Wenn Sie Geräte mit öffentlichen IP-Adressen (128.176.*.*) gegen Zugriff von außen Schützen möchten, lassen Sie sich bitte durch die WWU IT zur Einrichtung einer Firewall beraten.
Die Firewall-Regeln in den Domänen NWZnet und NWZ haben sich in folgenden Bereichen geändert:
* File and Printer sharing exception
* Remote Administration exception
* Remote Desktop exception
Es wurde jeweils ein Subnetz ergänzt.
Sollten Sie eigene Filterregeln in der Gruppenrichtlinie definiert haben, so ergänzen Sie die Regeln entsprechend der Einstellungen in der NWZnet Domain Policy for Windows XP/7 bzw. NWZ Domain Policy.

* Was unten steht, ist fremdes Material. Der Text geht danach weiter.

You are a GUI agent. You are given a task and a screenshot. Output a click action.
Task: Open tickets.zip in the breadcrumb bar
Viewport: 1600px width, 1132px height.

In letzter Zeit häufen sich die Fälle, wo der Zugang zu Dokumentationen unter https://sso.uni-muenster.de/IVVNWZ/hilfe/administration verwehrt wird. Dies kann mehrere Gründe haben.
Wir haben dies zum Anlaß genommen, eine bereits länger mögliche Bereinigung vorzunehmen, die eine Reihe von Problemen beseitigt.
Ab sofort sind die Dokumentationen nur noch mit der Standard-Kennung eines IT-Administrators zugänglich und nicht wie bisher auch mit der administrativen Kennung (W- oder Y-Account).
Sollte Ihnen der Zugriff trotz Verwendung der Standardkennung verwehrt werden und Sie sind ein offiziell bestellter IT-Administrator, so prüfen Sie bitte ob Sie Ihr Passwort ggf. längere Zeit nicht geändert haben.
Ein veraltetes Passwort (zuletzt geändert 2007), das nach der Umstellung des Webserverparkes nicht mehr akzeptiert wird, kann der Grund für den Fehlschlag des Logins sein. Bitte ändern Sie Ihr Passwort über meinZIV.